KIOM-4 Protects against Oxidative Stress-Induced Mitochondrial Damage in Pancreatic β-cells via Its Antioxidant Effects

1School of Medicine, Jeju National University, Jeju-si 690-756, Republic of Korea
2Diabetic Complication Research Center, Division of Traditional Korean Medicine Integrated Research, Korea Institute of Oriental Medicine, Daejeon, Republic of Korea
3Department of Biomaterials, DNA Repair Center, Chosun University, Gwangju, Republic of Korea
4Department of Microbiology and Caner Research Institute, Seoul National University College of Medicine, Seoul, Republic of Korea

Received 22 October 2009; Accepted 29 December 2009

Copyright © 2011 Kyoung Ah Kang et al. This is an open access article distributed under the Creative Commons Attribution License, which permits unrestricted use, distribution, and reproduction in any medium, provided the original work is properly cited.

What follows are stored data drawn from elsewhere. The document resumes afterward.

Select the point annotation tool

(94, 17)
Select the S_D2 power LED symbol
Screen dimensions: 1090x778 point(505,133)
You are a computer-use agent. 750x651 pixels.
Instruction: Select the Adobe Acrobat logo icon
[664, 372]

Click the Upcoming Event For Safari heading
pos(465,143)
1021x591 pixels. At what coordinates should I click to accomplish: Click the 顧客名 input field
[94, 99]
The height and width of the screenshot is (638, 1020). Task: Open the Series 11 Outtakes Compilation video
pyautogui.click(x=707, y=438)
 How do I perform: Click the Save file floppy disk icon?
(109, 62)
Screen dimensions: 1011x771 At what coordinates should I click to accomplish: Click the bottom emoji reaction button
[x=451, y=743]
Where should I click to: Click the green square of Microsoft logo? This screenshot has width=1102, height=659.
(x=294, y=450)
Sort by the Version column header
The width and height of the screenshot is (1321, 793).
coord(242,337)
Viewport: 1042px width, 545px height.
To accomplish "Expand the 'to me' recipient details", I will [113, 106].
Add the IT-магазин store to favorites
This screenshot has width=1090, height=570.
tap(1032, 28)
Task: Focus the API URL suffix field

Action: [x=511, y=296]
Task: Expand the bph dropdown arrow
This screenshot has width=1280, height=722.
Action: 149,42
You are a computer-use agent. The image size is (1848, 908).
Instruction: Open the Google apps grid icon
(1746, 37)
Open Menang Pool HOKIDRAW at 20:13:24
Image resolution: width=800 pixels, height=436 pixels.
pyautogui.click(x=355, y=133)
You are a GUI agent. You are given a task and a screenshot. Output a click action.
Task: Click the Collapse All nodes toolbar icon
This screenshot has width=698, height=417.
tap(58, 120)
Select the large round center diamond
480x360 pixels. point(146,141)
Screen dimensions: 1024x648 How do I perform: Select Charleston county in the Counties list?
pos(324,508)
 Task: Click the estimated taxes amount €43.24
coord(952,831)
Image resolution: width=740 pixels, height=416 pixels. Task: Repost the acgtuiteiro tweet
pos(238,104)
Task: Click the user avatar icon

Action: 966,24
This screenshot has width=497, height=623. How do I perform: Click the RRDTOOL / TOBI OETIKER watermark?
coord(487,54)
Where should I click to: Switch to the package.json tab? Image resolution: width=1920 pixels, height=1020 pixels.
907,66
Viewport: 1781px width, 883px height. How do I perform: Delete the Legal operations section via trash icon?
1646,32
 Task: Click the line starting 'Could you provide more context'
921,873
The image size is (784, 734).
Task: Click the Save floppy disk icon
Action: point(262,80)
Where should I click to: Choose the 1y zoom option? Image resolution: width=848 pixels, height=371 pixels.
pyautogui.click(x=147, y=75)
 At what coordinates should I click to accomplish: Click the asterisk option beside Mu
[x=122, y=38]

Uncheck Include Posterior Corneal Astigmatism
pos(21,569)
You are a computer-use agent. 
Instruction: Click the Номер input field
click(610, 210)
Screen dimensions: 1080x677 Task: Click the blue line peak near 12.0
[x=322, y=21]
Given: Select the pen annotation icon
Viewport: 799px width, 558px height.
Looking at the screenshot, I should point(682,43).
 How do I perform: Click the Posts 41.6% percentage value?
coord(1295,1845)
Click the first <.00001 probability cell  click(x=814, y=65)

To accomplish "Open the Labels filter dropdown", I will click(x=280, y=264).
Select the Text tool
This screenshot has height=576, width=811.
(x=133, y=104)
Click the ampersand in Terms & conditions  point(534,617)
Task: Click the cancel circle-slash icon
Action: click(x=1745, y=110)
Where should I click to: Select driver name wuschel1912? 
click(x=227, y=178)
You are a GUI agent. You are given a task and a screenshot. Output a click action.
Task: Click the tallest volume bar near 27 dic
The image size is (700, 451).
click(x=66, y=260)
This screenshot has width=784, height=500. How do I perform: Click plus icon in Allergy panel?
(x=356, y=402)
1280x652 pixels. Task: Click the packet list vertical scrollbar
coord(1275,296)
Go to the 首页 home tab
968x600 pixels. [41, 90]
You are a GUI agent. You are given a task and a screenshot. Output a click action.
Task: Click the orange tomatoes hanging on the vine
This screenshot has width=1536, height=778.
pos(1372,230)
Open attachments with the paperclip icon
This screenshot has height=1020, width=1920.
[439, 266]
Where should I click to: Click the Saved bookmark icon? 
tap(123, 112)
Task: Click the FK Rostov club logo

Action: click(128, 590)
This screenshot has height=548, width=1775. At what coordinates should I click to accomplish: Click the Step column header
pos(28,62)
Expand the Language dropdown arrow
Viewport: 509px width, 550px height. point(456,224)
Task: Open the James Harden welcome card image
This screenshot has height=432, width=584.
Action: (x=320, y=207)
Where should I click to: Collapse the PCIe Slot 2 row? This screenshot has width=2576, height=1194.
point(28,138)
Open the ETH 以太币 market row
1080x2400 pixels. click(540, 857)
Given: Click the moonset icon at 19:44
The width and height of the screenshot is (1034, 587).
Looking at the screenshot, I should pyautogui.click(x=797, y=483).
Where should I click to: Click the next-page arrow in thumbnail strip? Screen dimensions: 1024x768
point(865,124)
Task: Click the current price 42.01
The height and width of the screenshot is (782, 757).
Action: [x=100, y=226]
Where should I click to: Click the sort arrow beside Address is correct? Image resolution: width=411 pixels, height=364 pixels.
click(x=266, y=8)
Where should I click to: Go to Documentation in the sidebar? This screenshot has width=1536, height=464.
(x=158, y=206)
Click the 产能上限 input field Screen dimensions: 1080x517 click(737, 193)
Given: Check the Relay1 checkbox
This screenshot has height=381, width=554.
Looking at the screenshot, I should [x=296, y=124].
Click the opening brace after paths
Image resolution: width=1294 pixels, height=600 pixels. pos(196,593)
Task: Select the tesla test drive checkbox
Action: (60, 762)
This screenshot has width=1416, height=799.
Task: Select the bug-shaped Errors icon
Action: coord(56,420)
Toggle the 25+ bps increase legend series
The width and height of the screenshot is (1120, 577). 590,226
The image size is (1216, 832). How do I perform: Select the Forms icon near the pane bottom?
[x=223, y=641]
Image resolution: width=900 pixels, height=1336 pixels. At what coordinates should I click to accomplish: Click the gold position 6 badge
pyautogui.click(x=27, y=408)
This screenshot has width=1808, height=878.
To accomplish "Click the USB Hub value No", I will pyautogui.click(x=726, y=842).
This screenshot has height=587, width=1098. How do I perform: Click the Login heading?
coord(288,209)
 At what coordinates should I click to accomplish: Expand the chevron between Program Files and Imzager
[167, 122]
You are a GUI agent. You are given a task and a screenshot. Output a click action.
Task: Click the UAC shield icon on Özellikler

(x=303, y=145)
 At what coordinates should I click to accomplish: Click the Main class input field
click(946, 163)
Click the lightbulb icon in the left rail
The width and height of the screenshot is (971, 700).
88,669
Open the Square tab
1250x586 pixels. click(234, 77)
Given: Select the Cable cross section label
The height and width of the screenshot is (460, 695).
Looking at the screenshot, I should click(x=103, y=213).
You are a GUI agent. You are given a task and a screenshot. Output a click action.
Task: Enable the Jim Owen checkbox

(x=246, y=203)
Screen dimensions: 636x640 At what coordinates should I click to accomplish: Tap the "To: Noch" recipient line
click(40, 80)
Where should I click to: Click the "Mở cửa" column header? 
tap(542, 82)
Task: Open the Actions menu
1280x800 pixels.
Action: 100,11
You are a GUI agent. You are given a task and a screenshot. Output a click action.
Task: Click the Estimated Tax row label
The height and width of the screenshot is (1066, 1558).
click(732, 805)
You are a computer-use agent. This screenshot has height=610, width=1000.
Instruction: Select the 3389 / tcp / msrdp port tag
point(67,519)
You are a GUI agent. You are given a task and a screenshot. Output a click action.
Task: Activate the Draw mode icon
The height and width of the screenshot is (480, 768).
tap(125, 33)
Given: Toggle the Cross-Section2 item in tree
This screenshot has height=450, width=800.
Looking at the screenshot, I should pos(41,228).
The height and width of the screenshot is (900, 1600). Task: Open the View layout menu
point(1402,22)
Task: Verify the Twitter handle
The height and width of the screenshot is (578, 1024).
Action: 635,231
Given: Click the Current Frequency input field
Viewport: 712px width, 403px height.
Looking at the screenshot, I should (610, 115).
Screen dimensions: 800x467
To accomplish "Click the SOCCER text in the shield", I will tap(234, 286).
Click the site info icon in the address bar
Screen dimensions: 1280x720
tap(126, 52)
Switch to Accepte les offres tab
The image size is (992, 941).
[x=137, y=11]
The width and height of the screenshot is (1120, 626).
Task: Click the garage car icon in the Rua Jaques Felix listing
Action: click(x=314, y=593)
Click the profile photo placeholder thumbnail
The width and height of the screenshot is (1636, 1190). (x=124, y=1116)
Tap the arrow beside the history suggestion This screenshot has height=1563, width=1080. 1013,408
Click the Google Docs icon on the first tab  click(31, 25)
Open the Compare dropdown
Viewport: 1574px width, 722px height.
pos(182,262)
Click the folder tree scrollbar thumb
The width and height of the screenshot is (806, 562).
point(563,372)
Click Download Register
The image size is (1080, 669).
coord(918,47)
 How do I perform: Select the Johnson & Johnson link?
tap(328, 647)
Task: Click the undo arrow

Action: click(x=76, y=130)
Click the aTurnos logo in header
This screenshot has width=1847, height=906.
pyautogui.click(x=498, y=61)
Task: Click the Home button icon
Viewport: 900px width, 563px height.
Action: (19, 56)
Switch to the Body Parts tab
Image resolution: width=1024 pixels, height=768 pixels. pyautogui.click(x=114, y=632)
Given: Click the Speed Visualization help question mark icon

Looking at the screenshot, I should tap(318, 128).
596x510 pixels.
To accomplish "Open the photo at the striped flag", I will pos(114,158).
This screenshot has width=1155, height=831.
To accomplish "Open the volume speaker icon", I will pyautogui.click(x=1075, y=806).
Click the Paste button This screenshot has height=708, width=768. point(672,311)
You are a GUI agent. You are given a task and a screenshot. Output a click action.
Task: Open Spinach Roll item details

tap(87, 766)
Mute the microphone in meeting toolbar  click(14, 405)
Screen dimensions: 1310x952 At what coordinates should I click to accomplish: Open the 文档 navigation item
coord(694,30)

The protective effect of KIOM-4, a mixture of plant extracts, was examined against streptozotocin (STZ)-induced mitochondrial oxidative stress in rat pancreatic β-cells (RINm5F). KIOM-4 scavenged superoxide and hydroxyl radicals generated by xanthine/xanthine oxidase and Fenton reaction (FeSO4/H2O2), respectively, in a cell-free chemical system. In addition, a marked increase in mitochondrial reactive oxygen species (ROS) was observed in STZ-induced diabetic cells; this increase was attenuated by KIOM-4 treatment. Mitochondrial manganese superoxide dismutase (Mn SOD) activity and protein expression were down-regulated by STZ treatment and up-regulated by KIOM-4 treatment. In addition, NF-E2 related factor 2 (Nrf2), a transcription factor for Mn SOD, was up-regulated by KIOM-4. KIOM-4 prevented STZ-induced mitochondrial lipid peroxidation, protein carbonyl and DNA modification. Moreover, KIOM-4 treatment restored the loss of mitochondrial membrane potential (Δψ) that was induced by STZ treatment, and inhibited the translocation of cytochrome c from the mitochondria to the cytosol. In addition, KIOM-4 treatment elevated the level of ATP, succinate dehydrogenase activity and insulin level, which were reduced by STZ treatment. These results suggest that KIOM-4 exhibits a protective effect through its antioxidant effect and the attenuation of mitochondrial dysfunction in STZ-induced diabetic cells.